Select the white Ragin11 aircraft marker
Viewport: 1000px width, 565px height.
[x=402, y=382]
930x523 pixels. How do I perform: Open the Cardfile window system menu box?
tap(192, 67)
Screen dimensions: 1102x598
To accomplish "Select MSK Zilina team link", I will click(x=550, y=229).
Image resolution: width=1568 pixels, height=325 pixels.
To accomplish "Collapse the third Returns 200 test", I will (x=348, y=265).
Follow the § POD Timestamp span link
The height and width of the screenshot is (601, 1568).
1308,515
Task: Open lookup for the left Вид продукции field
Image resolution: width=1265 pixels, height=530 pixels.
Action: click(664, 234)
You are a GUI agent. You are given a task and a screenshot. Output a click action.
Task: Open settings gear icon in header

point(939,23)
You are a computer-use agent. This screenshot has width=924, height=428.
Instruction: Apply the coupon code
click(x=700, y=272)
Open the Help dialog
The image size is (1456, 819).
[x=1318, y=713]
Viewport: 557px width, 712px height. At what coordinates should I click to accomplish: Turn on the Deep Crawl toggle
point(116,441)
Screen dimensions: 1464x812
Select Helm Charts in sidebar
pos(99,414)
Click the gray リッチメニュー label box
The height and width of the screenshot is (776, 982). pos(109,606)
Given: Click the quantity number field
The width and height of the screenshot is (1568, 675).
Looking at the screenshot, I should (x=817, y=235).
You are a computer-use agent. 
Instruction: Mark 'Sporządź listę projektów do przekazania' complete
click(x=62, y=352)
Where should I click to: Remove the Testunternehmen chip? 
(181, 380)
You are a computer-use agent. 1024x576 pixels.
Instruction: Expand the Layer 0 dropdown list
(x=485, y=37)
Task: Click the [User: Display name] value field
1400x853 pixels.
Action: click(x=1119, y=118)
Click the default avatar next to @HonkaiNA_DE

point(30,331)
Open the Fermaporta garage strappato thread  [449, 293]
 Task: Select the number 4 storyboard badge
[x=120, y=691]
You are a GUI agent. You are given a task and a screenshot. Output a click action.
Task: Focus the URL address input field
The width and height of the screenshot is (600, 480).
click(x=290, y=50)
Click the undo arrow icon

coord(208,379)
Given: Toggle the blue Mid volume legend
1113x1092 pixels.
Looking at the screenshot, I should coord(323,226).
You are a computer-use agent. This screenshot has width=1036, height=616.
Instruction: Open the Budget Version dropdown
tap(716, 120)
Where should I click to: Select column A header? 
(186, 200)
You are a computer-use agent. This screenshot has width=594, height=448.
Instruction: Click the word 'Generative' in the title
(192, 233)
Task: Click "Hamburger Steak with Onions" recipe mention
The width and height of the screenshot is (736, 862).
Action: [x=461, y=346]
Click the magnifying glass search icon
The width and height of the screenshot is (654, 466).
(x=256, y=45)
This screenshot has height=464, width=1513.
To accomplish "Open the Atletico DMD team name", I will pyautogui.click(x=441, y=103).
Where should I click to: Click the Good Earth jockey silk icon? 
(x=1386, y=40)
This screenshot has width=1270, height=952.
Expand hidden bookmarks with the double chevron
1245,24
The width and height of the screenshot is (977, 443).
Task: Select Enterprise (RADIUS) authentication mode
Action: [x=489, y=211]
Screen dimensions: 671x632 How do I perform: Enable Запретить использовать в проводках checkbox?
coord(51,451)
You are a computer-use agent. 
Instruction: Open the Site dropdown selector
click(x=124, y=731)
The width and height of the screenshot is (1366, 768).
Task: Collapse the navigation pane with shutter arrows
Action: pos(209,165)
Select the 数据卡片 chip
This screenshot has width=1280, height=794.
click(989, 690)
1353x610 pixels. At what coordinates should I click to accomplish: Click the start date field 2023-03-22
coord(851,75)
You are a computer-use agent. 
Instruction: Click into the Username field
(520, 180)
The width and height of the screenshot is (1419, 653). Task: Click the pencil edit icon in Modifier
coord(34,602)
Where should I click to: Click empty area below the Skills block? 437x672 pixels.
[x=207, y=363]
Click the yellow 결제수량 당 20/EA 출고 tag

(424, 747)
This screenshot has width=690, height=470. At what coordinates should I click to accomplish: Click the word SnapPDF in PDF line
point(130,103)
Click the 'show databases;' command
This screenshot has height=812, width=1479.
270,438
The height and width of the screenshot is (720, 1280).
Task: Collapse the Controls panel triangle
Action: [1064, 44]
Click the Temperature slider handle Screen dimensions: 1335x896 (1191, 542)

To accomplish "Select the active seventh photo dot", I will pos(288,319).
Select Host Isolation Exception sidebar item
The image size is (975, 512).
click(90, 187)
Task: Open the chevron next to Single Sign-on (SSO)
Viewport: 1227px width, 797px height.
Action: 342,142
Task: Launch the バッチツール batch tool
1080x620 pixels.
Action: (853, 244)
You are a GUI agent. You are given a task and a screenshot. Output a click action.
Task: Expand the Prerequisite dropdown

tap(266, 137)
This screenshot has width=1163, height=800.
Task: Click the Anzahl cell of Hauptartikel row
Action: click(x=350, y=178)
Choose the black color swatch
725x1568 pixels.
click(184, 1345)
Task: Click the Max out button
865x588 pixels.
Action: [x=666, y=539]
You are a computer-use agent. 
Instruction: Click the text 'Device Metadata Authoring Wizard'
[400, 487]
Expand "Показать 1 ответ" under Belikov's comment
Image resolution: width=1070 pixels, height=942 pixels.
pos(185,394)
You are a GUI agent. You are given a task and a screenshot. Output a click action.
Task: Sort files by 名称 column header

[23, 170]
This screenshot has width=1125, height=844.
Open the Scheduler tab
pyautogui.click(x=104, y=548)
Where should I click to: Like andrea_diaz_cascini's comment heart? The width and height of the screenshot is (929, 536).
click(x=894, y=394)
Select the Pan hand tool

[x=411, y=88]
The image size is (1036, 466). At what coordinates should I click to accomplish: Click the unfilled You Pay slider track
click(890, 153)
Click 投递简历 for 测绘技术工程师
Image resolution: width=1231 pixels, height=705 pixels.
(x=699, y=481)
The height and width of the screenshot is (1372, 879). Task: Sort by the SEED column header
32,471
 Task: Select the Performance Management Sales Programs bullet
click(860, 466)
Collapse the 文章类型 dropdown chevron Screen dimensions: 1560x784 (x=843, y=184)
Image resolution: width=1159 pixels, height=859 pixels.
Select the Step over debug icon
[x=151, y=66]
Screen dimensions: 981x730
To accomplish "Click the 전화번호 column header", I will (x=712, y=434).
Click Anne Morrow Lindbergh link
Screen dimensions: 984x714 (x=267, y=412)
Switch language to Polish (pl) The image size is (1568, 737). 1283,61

○ ○ ○

■ Work request: Every line above from the line with "Task: Open the" to the line with "Task: Click the Max out button", inclusive, must be returned exactly; no other line belongs in the reply.

■ Exercise output:
Task: Open the chevron next to Single Sign-on (SSO)
Viewport: 1227px width, 797px height.
Action: 342,142
Task: Launch the バッチツール batch tool
1080x620 pixels.
Action: (853, 244)
You are a GUI agent. You are given a task and a screenshot. Output a click action.
Task: Expand the Prerequisite dropdown

tap(266, 137)
This screenshot has width=1163, height=800.
Task: Click the Anzahl cell of Hauptartikel row
Action: click(x=350, y=178)
Choose the black color swatch
725x1568 pixels.
click(184, 1345)
Task: Click the Max out button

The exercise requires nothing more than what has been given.